You can use XPath expressions directly using smart completion in your IDE as follows

from("queue:foo").filter().
  jxpath("/in/body/foo").
  to("queue:bar")

JXPath Options

The JXPath language supports 2 options, which are listed below.

Name Default Java Type Description

lenient

false

Boolean

Allows to turn lenient on the JXPathContext. When turned on this allows the JXPath expression to evaluate against expressions and message bodies which may be invalid / missing data. This option is by default false

trim

true

Boolean

Whether to trim the value to remove leading and trailing whitespaces and line breaks

Spring Boot Auto-Configuration

When using Spring Boot make sure to use the following Maven dependency to have support for auto configuration:

<dependency>
  <groupId>org.apache.camel</groupId>
  <artifactId>camel-jxpath-starter</artifactId>
  <version>x.x.x</version>
  <!-- use the same version as your Camel core version -->
</dependency>

The component supports 3 options, which are listed below.

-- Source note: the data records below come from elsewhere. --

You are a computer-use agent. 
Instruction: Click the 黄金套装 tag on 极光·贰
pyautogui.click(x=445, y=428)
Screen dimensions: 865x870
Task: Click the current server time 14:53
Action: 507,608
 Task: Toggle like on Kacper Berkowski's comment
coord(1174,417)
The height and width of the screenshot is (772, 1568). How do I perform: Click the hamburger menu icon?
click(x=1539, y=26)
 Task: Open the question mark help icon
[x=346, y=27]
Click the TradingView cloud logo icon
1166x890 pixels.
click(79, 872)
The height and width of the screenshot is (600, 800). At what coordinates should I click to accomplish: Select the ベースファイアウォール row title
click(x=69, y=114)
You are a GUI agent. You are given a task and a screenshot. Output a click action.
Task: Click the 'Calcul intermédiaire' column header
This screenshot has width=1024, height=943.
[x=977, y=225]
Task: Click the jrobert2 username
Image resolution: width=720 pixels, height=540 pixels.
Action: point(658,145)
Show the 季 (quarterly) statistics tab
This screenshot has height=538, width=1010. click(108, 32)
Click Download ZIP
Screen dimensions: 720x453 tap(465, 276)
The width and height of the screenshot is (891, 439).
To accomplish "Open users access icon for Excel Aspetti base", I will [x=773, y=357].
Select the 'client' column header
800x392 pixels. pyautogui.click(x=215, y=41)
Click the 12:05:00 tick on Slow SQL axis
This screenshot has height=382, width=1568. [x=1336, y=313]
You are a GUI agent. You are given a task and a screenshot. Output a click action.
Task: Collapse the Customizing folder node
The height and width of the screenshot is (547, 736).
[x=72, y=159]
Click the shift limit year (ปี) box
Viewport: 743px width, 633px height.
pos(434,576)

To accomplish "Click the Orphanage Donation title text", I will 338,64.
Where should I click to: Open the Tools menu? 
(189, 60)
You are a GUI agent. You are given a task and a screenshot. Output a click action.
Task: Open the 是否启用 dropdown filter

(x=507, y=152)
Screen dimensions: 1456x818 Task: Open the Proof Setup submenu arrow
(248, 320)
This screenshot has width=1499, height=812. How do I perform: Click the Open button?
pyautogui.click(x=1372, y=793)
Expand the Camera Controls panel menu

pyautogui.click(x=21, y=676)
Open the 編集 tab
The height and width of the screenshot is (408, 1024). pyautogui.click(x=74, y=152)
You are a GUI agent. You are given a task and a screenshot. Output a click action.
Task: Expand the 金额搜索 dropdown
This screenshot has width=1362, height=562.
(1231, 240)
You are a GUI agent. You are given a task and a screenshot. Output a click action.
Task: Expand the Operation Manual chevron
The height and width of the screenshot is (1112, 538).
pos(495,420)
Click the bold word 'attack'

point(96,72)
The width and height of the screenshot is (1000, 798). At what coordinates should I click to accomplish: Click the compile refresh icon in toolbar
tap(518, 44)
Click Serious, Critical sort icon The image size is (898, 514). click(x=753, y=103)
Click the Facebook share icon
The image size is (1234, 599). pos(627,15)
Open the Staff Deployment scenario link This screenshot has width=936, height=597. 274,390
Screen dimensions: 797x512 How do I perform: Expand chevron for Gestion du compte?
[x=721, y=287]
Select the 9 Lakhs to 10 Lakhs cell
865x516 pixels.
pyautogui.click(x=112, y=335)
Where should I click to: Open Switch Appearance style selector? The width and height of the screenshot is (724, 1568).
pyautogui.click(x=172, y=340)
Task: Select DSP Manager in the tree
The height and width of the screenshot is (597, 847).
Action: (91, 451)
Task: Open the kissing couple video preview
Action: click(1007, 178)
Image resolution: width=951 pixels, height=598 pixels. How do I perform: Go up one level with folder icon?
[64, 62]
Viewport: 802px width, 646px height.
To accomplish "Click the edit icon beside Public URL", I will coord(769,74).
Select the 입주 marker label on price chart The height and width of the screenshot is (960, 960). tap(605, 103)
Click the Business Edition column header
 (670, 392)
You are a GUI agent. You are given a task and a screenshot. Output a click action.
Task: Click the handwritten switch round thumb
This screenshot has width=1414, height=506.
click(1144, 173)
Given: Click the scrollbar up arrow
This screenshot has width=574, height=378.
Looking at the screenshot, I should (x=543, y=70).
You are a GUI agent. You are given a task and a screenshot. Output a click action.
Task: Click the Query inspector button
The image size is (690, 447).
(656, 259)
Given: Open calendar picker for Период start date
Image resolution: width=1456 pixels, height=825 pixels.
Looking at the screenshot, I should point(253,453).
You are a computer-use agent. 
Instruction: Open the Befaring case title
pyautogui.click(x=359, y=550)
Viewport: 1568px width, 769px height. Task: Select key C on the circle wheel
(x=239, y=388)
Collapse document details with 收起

Name Description Default Type

camel.language.jxpath.enabled

Enable jxpath language

true

Boolean

camel.language.jxpath.lenient

Allows to turn lenient on the JXPathContext. When turned on this allows the JXPath expression to evaluate against expressions and message bodies which may be invalid / missing data. This option is by default false

false

Boolean

camel.language.jxpath.trim

Whether to trim the value to remove leading and trailing whitespaces and line breaks

true

Boolean

Variables

Variable Type Description

this

Exchange

the Exchange object

in

Message

the exchange.in message

out

Message

the exchange.out message

Options

Option Type Description

lenient

boolean

Camel 2.11/2.10.5: Allows to turn lenient on the JXPathContext. When turned on this allows the JXPath expression to evaluate against expressions and message bodies which may be invalid / missing data. See more details at the JXPath Documentation This option is by default false.

Using XML configuration

If you prefer to configure your routes in your Spring XML file then you can use JXPath expressions as follows

<beans xmlns="http://www.springframework.org/schema/beans"
       xmlns:xsi="http://www.w3.org/2001/XMLSchema-instance"
       xsi:schemaLocation="
       http://www.springframework.org/schema/beans http://www.springframework.org/schema/beans/spring-beans.xsd
       http://camel.apache.org/schema/spring http://camel.apache.org/schema/spring/camel-spring.xsd">

  <camelContext id="camel" xmlns="http://activemq.apache.org/camel/schema/spring">
    <route>
      <from uri="activemq:MyQueue"/>
      <filter>
        <jxpath>in/body/name = 'James'</xpath>
        <to uri="mqseries:SomeOtherQueue"/>
      </filter>
    </route>
  </camelContext>
</beans>

Examples

Here is a simple example using a JXPath expression as a predicate in a Message Filter

JXPath injection

You can use Bean Integration to invoke a method on a bean and use various languages such as JXPath to extract a value from the message and bind it to a method parameter.

For example

public class Foo {

    @MessageDriven(uri = "activemq:my.queue")
    public void doSomething(@JXPath("in/body/foo") String correlationID, @Body String body) {
        // process the inbound message here
    }
}

Loading script from external resource

Since Camel 2.11

You can externalize the script and have Camel load it from a resource such as "classpath:", "file:", or "http:".

 This is done using the following syntax: `"resource:scheme:location"`,
eg to refer to a file on the classpath you can do:
.setHeader("myHeader").jxpath("resource:classpath:myjxpath.txt")

Dependencies

To use JXpath in your camel routes you need to add the a dependency on camel-jxpath which implements the JXpath language.

If you use maven you could just add the following to your pom.xml, substituting the version number for the latest & greatest release (see the download page for the latest versions).

<dependency>
  <groupId>org.apache.camel</groupId>
  <artifactId>camel-jxpath</artifactId>
  <version>x.x.x</version>
</dependency>

Otherwise, you’ll also need Commons JXPath.